Spiritual Ministries Classes: Awakening the Soul

Spiritual awakenings can be complicated, profound, and nothing short of life-changing. This process can take some time and trial and error, but the benefits are well worth it!

If you’re experiencing mind-blowing synchronicities or feeling like you have the gift of deja vu, these can be signs that your soul is awakening.

Spiritual Direction

One of the most important spiritual practices is finding a spiritual director. This person will discuss your life journey with Christ in a sacred space.

The goal is to help you find ways to connect with God in all areas of your life. This conversation can be an hour-long meeting in some quiet, private setting or occur regularly in your everyday life. This is referred to as spiritual accompaniment and is also known as a soul friend or ‘anam care in Christian Celtic tradition.

Students in this class will be taught a variety of contemplative practices, including, but not limited to, centering prayer, pilgrimage, meditation, and labyrinth walking. In addition, spiritual ministries Memphis TN will cultivate their sensitivities and skills for facilitating group spiritual direction.

Spiritual Gifts

When the Holy Spirit gives a gift to believers, it is a special grace meant for the church’s improvement. Yet misunderstandings and misuse of spiritual gifts can cause division within the church, as we see in Paul’s letters to the Corinthians.

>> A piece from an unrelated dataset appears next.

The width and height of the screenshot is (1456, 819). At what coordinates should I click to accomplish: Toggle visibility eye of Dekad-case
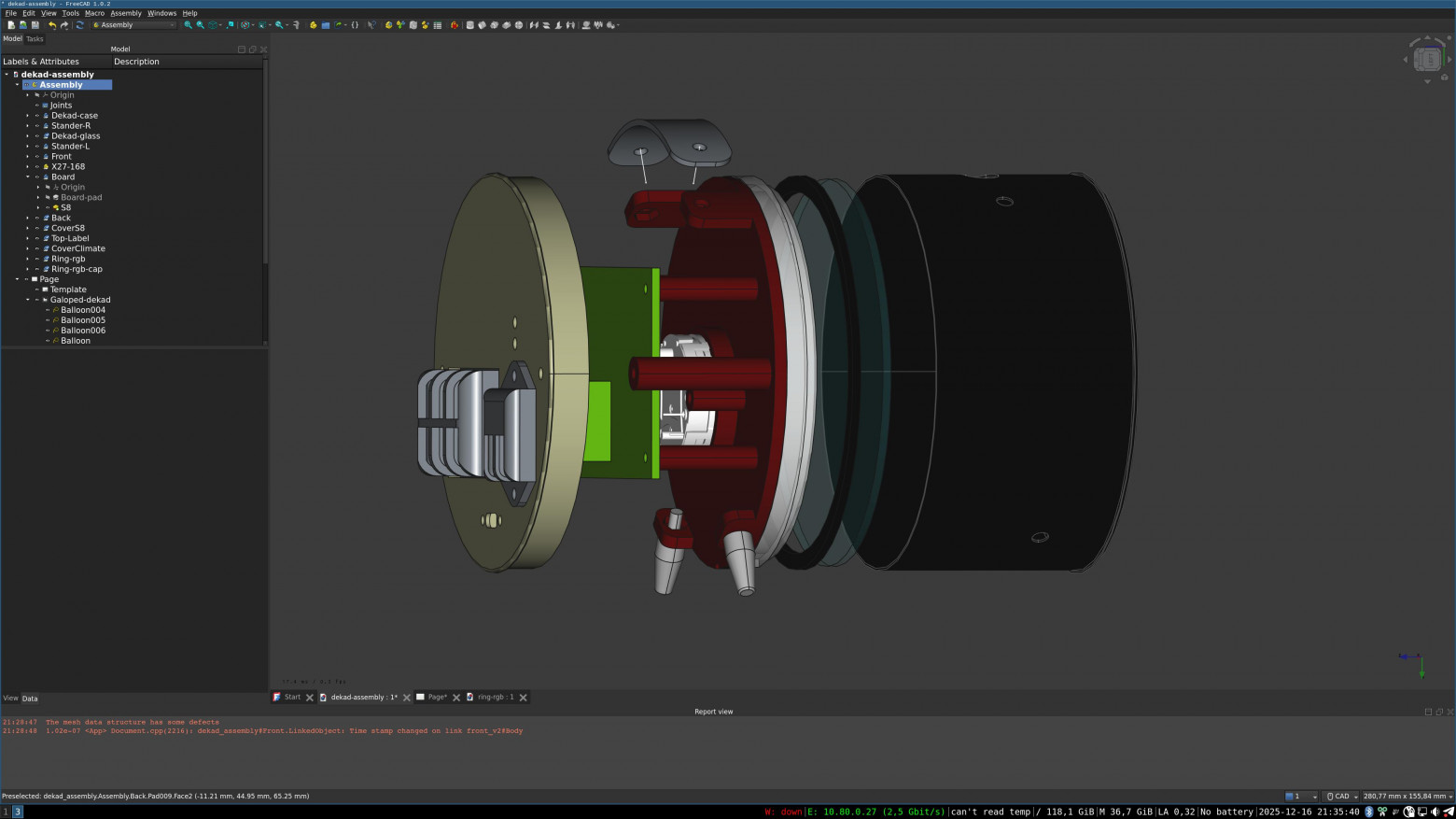37,116
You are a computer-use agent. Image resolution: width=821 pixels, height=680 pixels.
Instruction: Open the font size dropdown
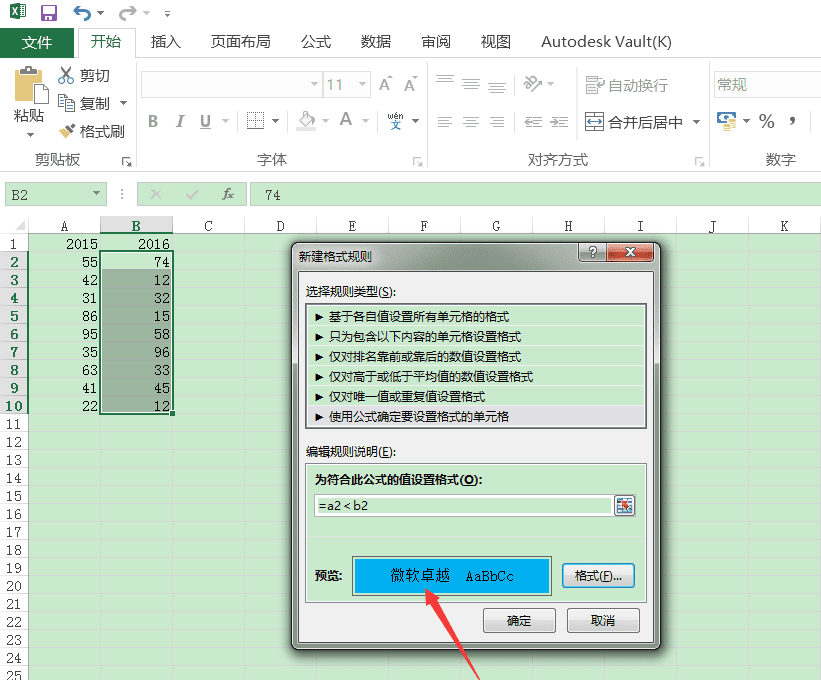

The gifts are grouped into categories. For example, the “evangelism” gifts teach others about Christ and encourage faith. “Miracle” gifts restore people physically, emotionally, mentally, or spiritually. The “administration” gifts help organize and direct the various ministries of the church, while the “service” gifts care for the needs of church members as well as those in need outside the church (see Romans 12:8-10; 1 Corinthians 12:28).

Each person has abilities God gave them. The key is to discover and use them to serve and love others.


It’s easy to overcomplicate prayer. There is undoubtedly a place for detailed, theologically precise definitions of prayer. But in its most basic form, prayer is talking with God.

Prayer may be a personal or corporate act, using many forms and techniques. It may be sung, spoken, or read aloud. It may involve body postures with specific meanings (mainly respect and adoration). It can be silent or vocal, with or without music.

Prayer is a response to the holiness of God, who is revealed in Scripture as the one to whom we pray. The ultimate purpose of prayer is to align our lives more closely with God’s covenant grace and goals. It’s about a relationship with Jesus, and it’s about a transformation of duty into delight.


In a world where people are overwhelmed with stimuli, meditation offers a space for quiet reflection and relaxation. It activates and strengthens neural pathways in the brain to connect us with our inner strength and wisdom.

Meditating has a long history in many traditions, including Christianity. It has also been shown to have scientific benefits, such as reducing stress and anxiety and improving cognitive functioning.

Students explore formative spirituality practices, including contemplative/centering prayer, meditation, pilgrimage and retreat, sacred reading and writing, mindfulness, creative expression, and the labyrinth. Students choose one spiritual practice to engage in throughout the semester. 


Students learn to develop class community. This is particularly important for first-year students, who often come to campus knowing very few people. Jesus understood the value of community and frequently gathered His disciples together. He also modeled how the community can bring about life change.

Spiritual qualities that encourage and facilitate community building can be expressed individually, in small groups and organizations, in neighborhoods and villages, and even in entire communities and societies. They can also be employed in various community sectors and settings, such as government, education, health care, workplaces, human services, criminal justice, the arts, and media.

Developing a community requires a certain amount of wisdom and instruction. This course is designed to offer that education. It examines critical ministry and educational philosophies. It will also explore biblical and historical models and principles for church leadership.